Upgrade your Sleep

Sleep is integral for any grappler wanting to excel on the mat. 

Improved cognitive function, improved performance, better body composition, more energy, better health – the list goes on and on! 

I’ll keep it short and sweet. 


I’m going to lay out exactly how you set up a sleep routine to maximise recovery, increase gainzzzz and optimise performance.


Step 1 – Things to cut down on our out



1. Exposure to a lot of light pre-bed time

Around an hour before you intend to sleep it’s a good idea to cut down on how much light you’re exposed to. Now most of you already will have heard about ‘screen time’ and it is true, excessive exposure to blue light can disrupt sleep – its worth trying to peel that phone or tablet out of your hand a little sooner (even if its in night mode)

But, I’ll go even further – even being in an excessively bright room can potentially disrupt your sleep – bright bedroom or bathroom lights last thing at night should be avoided. 

How to action this – try to make your bedroom (at least at sleep time) a phone free zone (I know its tough you’ll miss a lot of tic toc dances) but if you can leave your phone outside of your bedroom. Once you’ve dimmed the lights, try using a low energy bulb on a smaller lamp to read rather than a main light.


2. Drinking Coffee or alcohol close to bed time

Drinking any highly caffeinated drinks close to bedtime should be a no brainer but often because of training later in the day (back when we were allowed 🙁 ) a lot of grapplers will have energy drinks etc close to sleep. High caffeine or other stimulants close to bed will lead to sleep issues, caffeine has a half life of about 4-6 hours meaning that a coffee close to bed is not a smart idea. Caffeine mainly effects sleep time, efficiency and quality often by disrupting slow wave sleep.

Alcohol although often associated with ‘dropping off quickly’ actually can negatively impact REM sleep and usually interrupts later sleep cycles. 


3. Additional Stress and Anxiety

This can be a tough one, as often when you lie in bed at the end of a day your brain can go into over drive. The body and mind like to be in a ‘safe space’ to sleep – just like an animal nestling in a burrow or den away from predators. They like to be safe, so they can switch off and you do too.

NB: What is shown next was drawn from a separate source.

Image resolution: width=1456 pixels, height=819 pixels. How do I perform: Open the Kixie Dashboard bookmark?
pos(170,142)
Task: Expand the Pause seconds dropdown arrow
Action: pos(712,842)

Hopefully, you’re not worried about being eaten by a predator but you may well be worried about bills, your partner, kids or other life stressors. Nah lets be honest – you’re probably more worried that blue belt caught you in a head and arm again!! Again often grappling later in the evening can leave your mind in a heightened state and make sleep tricky. 

A tactic I like to use myself and with clients is to create a list called a brain dump’ before bedtime (not whilst in bed). This is kinda a to do list, but also can contain anything going on in your brain. Getting it down on paper can help get it out of your head temporarily and make you feel like you’ve actioned things. It could be as simple as writing – ‘google a head and arm escape’. The brain dump list serves as an excellent way to clear the mind before sleeping.




Step 2 – Things to increase or introduce 



1. An established routine

Your body likes routine, and a sleep routine is no different. Having a consistent bedtime and wake time will make a huge difference in your sleep quality. 

Simply setting a bedtime that suits your schedule and corresponds well to when you need to get up will help start to ‘signal’ your body that it is time to sleep. Just like you get hungry at certain times, you will also get tired.

Extend this routine with a series of mini-routines like a phone cut off time, final feeding, reading a chapter of a book etc. Taking your body through these various steps and stages will help to prepare your mind for sleep. 


2. Create a ‘sleep cave’

Creating an environment that encourages sleep was a game changer in improving my own sleep quality. The main factors that can help to create a winning sleep cave are darkness, noise reduction and temperature. 

Having an overly light room is not helpful for good sleep, try black out blinds, heavy curtains and no artificial light sources to really make your room dark.

Try reducing the noise in your room (even consider ear plugs) to really help keep disturbances to a minimum (yes there are some practical considerations). 

 Finally, try not to let your room get too hot most research shows 65 degrees Fahrenheit (18.3 degrees Celsius) to be around the ‘perfect’ temperature to encourage sleep. Turning your heating down, using air con or a fan, the type of bedding can all contribute to keeping your room at a temperature to promote quality sleep. 

3. Don’t Power Nap

Power naps can often be a popular idea in grappling circles, and occasionally for athletes with an incredibly demanding schedule they can be useful tools. 

However, for most off us mere mortals, napping in the day can severely impede our ability to get quality sleep at night time. 

if you find yourself yawning and taking impromptu naps during the day its likely you need to increase the length of your night time sleeps. 




There you have it – try implementing a few of these and gradually building to really improve your sleep. 


When we get quality sleep we literally become better athletes over night. We grow better, we recover better and we function better – all essential if you want to become a Grapple Machine.